[194] Voyez article de l'Égypte.
[195] J'en ai fait l'observation en Palestine dans les mois de novembre, décembre et janvier 1784 et 85. La plaine de Palestine, surtout vers Gaze, est à peu près dans les mêmes circonstances de climat que l'Égypte.
[196] Il n'est pas inutile d'observer que le Nil établit alors un courant sur toute la côte de Syrie, qui porte de Gaze en Cypre.
[197] Il me paraît que c'est la même colonne dont parle le baron de Tott. J'ai pareillement constaté l'état vaporeux de l'horizon d'Égypte, dont il fait mention.
[198] Ceci résout un problème qu'on m'a proposé à Yâfa: savoir, pourquoi l'on sue plus à Yâfa sur les bords de la mer qu'à Ramlé qui est à trois lieues dans les terres. La raison en est que l'air de Yâfa étant saturé d'humidité, ne pompe qu'avec lenteur l'émanation du corps, pendant qu'à Ramlé l'air plus avide la pompe plus vite. C'est aussi par cette raison que dans nos climats l'haleine est visible en hiver, et non en été.

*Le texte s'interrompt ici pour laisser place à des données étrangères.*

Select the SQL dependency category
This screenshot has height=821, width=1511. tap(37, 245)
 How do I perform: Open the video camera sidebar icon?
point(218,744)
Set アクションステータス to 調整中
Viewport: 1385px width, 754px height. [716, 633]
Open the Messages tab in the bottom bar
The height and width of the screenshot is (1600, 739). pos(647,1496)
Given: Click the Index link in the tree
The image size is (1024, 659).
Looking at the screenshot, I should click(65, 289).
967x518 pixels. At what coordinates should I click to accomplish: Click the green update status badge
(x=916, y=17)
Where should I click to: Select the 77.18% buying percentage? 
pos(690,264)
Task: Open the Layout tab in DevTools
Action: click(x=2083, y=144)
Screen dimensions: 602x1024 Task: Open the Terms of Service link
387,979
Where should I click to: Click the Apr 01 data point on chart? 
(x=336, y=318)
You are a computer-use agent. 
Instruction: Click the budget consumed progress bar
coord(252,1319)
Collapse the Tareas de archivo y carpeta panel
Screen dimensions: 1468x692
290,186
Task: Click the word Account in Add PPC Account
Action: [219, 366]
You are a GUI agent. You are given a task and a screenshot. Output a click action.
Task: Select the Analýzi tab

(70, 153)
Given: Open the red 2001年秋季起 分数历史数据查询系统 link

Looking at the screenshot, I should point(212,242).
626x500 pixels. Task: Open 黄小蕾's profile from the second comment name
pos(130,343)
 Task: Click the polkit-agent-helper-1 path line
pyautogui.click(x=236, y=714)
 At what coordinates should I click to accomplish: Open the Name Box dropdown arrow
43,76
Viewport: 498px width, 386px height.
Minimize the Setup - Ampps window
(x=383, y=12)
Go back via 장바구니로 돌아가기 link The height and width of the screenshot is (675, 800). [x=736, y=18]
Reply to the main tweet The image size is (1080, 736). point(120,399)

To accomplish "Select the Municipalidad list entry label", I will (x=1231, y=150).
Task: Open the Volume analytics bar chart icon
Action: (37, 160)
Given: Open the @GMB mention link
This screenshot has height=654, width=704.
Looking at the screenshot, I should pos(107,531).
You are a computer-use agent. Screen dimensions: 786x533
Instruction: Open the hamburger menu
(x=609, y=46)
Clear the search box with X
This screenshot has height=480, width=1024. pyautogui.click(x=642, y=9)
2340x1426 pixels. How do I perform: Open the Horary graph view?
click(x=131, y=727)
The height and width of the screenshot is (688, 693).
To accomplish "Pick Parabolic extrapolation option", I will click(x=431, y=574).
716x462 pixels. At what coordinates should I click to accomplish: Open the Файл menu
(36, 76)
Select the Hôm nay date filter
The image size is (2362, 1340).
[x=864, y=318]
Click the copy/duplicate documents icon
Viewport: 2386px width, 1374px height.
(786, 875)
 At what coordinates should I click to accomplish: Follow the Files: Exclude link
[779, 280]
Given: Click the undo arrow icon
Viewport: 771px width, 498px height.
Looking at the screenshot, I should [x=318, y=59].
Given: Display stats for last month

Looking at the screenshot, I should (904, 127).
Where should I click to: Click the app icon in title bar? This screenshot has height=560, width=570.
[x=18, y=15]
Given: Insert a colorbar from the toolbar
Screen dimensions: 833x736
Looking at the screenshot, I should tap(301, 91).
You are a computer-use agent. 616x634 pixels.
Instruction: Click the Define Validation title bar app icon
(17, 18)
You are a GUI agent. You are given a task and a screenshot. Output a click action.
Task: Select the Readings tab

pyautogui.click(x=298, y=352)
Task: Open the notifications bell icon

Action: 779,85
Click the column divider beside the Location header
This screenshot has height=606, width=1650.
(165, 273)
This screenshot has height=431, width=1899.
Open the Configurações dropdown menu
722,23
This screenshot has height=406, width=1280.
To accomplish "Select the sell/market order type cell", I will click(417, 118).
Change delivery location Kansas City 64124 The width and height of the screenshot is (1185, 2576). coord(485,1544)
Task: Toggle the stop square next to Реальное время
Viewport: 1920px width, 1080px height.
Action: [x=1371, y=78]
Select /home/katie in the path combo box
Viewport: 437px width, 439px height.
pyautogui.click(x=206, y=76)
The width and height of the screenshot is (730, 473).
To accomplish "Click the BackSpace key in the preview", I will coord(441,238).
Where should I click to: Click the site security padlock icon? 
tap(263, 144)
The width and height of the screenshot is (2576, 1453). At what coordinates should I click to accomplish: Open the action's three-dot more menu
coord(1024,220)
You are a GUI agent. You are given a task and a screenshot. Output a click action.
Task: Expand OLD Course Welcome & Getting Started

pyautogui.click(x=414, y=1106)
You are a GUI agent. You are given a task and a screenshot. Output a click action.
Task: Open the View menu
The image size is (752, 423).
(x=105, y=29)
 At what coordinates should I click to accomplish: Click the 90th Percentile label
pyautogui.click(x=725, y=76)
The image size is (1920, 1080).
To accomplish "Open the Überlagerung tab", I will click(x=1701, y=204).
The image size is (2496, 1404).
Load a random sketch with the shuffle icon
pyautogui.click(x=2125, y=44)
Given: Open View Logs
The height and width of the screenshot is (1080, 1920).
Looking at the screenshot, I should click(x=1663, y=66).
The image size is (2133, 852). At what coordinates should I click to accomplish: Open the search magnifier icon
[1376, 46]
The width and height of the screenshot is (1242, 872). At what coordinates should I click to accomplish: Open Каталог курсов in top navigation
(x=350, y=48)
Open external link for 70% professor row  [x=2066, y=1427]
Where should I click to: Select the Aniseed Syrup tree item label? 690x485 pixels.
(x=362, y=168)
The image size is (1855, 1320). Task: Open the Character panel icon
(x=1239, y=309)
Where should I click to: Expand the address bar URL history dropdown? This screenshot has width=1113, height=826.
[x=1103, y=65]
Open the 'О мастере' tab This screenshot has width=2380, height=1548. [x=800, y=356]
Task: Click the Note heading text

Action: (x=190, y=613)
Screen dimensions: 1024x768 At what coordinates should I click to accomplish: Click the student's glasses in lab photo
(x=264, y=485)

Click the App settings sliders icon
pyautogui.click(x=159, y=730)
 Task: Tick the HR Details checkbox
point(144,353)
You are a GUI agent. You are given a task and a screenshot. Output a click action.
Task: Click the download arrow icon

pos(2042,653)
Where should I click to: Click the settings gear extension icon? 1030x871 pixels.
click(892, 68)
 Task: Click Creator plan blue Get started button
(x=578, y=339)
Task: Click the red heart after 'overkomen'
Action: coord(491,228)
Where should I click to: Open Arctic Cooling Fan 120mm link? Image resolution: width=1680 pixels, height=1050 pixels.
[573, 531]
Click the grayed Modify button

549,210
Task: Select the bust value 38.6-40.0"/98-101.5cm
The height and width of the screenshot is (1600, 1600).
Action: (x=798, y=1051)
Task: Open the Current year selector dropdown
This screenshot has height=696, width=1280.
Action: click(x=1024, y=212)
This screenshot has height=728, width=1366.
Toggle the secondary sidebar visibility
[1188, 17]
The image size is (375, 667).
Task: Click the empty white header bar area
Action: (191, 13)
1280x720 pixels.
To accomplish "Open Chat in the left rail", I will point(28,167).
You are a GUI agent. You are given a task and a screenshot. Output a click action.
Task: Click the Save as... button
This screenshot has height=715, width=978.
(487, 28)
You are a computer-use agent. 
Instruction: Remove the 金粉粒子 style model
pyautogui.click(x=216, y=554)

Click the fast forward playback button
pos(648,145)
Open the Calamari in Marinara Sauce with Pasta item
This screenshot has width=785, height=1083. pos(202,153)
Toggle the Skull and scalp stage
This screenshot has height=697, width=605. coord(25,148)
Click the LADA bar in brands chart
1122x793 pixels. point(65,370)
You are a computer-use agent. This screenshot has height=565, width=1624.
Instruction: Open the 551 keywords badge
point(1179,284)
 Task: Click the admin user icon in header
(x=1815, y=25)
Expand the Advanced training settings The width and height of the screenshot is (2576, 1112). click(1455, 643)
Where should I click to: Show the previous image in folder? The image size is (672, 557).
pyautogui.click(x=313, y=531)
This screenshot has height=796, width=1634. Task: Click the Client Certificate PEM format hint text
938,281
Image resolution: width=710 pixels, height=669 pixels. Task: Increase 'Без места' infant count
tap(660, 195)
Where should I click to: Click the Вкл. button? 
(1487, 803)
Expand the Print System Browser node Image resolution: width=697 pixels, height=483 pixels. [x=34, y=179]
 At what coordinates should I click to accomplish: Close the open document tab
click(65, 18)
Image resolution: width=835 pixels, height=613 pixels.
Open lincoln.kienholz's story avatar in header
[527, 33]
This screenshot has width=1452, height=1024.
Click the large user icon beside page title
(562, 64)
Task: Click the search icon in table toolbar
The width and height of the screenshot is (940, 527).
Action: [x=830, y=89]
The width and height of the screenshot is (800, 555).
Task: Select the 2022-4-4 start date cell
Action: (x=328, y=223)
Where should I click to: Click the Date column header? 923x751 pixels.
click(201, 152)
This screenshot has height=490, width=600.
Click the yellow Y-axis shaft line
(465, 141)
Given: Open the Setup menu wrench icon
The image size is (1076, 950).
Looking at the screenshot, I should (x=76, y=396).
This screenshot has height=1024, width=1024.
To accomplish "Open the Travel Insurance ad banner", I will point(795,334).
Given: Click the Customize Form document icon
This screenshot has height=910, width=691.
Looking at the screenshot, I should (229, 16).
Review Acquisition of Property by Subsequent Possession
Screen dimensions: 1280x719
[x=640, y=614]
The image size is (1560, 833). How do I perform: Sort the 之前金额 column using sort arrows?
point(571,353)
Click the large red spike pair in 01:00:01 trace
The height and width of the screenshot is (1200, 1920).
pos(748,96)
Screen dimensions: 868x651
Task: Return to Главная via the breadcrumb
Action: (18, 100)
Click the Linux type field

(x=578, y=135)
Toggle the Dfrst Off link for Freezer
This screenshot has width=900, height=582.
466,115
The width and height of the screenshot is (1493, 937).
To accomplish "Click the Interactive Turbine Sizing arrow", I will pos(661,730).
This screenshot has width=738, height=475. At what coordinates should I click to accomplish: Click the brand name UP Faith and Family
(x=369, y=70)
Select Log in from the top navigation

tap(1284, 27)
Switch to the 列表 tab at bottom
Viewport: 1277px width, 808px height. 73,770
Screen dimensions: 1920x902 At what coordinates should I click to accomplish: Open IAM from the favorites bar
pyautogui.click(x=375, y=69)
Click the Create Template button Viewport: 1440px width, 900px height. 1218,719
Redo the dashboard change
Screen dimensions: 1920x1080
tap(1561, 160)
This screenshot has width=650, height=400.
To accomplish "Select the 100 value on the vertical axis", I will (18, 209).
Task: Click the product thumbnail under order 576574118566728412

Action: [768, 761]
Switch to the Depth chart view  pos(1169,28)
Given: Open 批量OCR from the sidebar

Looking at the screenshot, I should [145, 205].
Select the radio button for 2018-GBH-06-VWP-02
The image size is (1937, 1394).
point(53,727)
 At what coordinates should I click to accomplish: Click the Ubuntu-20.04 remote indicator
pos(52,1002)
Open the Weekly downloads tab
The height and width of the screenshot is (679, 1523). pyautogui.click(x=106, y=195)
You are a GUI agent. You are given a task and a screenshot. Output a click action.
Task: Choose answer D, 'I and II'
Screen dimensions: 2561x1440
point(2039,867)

[199] J'ignore ce qui se passe à cet égard dans la haute Égypte: quant au Delta, il paraît que quelquefois il reçoit des nuages et du tonnerre de la mer Rouge. Le jour que je quittai le Kaire (26 septembre 1783), à la nuit tombante, il parut un orage dans le sud-est qui bientôt donna plusieurs coups de tonnerre, et finit par une grêle violente de la grosseur des pois ronds de la plus forte espèce. Elle dura 10 à 12 minutes, et nous eûmes le temps, mes compagnons de voyage et moi, d'en ramasser dans le bateau assez pour en remplir deux grands verres, et dire que nous avons bu à la glace en Égypte. Il est d'ailleurs bon d'observer que c'était l'époque où la mousson de sud commence sur la mer Rouge.
[200] Niebuhr a également observé à Moka et à Bombai que les orages venaient toujours de la mer.
[201] Il semble aussi que les étoiles volantes sont une combinaison particulière de la matière du feu. Les Maronites de Mar-Elias m'ont assuré qu'une de ces étoiles tombée il y a 3 ans sur deux mulets du couvent, les tua en faisant un bruit semblable à un coup de pistolet, sans laisser plus de traces que le tonnerre.
[202] Alexandrette et Beilan qui en est voisin, parlent turk; mais on peut les regarder comme frontières de la Caramanie, où le turk est la langue vulgaire.
[203] Adjam est le nom des Perses en arabe. Les Grecs l'ont connu et exprimé par achemen-ides.